In 2025, Zelizer began a Substack publication online that is entitled, The Long View, and is intended to provide a historical perspective to breaking news that enables free and paid subscribers to gain a better understanding of current events.

==Personal life==
Zelizer is the son of the Princeton sociologist Viviana Zelizer and Gerald L. Zelizer, a notable Metuchen rabbi. In 1996, he married Nora Kay Moran at Congregation Adas Israel in Washington, D.C., presided over by his father. In 2012, he married fellow historian Meg Jacobs at the Synagogue for the Arts in New York City, again presided over by his father.

== Books ==
- Taxing America: Wilbur D. Mills, Congress, and the State, 1945–1975 (1999) Cambridge University Press.
- The American Congress: The Building of Democracy (2004), Mariner Books.
- On Capitol Hill: The Struggle to Reform Congress and its Consequences, 1948–2000 (2004) Cambridge University Press
- Arsenal of Democracy: The Politics of National Security – From World War II to the War on Terrorism (2009) Basic Books
- Jimmy Carter: The American Presidents Series: The 39th President, 1977–1981 (2010) Times Books
- Conservatives in Power: The Reagan Years, 1981–1989: A Brief History with Documents (2011), with Meg Jacobs Bedford/St.
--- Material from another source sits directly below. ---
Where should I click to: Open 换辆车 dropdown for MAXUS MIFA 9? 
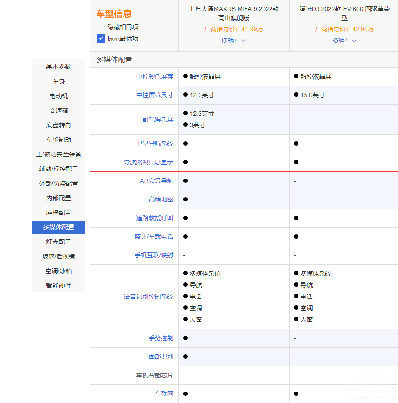[234, 41]
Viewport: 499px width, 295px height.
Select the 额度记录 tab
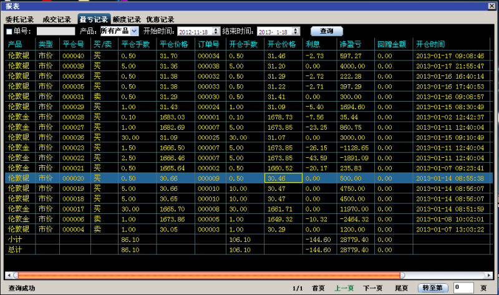127,19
Martin's
- Governing America: The Revival of Political History (2012) Princeton University Press
- The Fierce Urgency of Now: Lyndon Johnson, Congress, and the Battle for the Great Society (2015)
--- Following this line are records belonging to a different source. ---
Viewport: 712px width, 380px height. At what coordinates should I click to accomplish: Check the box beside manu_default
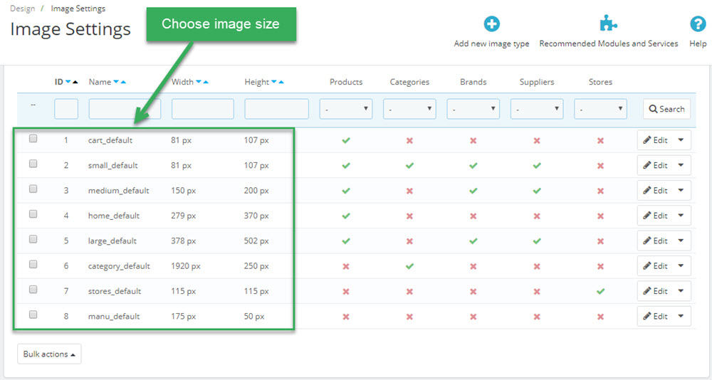[x=33, y=315]
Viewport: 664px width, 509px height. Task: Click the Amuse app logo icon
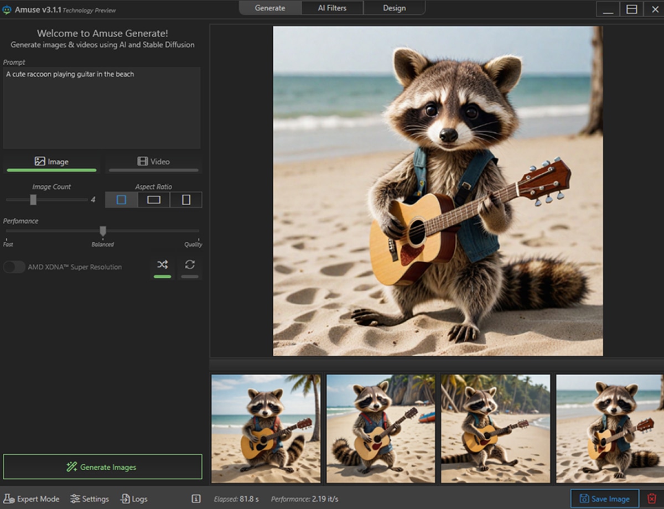[7, 9]
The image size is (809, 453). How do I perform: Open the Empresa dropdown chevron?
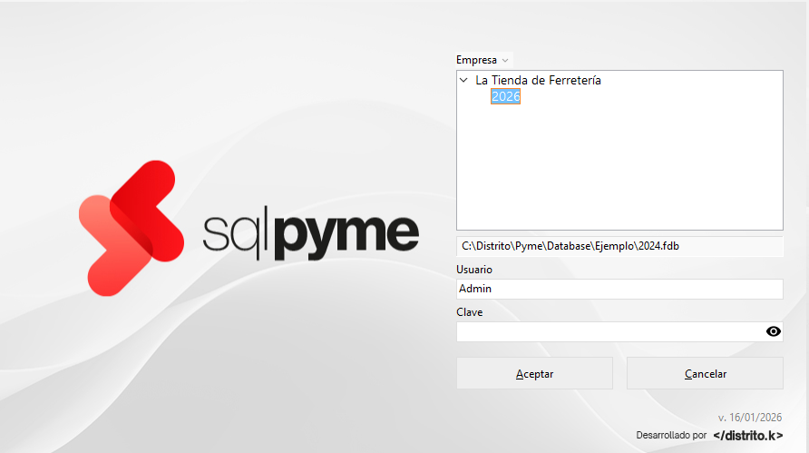click(505, 60)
- Media Nation: The Political History of News in Modern America (2017), editor, with Bruce J. Schulman
- The Presidency of Barack Obama: A First Historical Assessment (2018), editor
- Fault Lines: A History of the United States Since 1974 (2019), with Kevin M. Kruse
- Burning Down the House: Newt Gingrich, the Fall of a Speaker, and the Rise of the New Republican Party (2020)
- Abraham Joshua Heschel: A Life of Radical Amazement (2021)
- Defining the Age: Daniel Bell, His Time and Ours (2022), editor
- The Presidency of Donald J. Trump: A First Historical Assessment (2022), editor
- Myth America: Historians Take On the Biggest Legends and Lies About Our Past (2023), editor
- In Defense of Partisanship (2025) Columbia Global Reports

In addition to authoring the books listed above, Zelizer has edited or co-edited a number of books including, most recently, Our Nation at Risk: Election Integrity as a National Security Issue.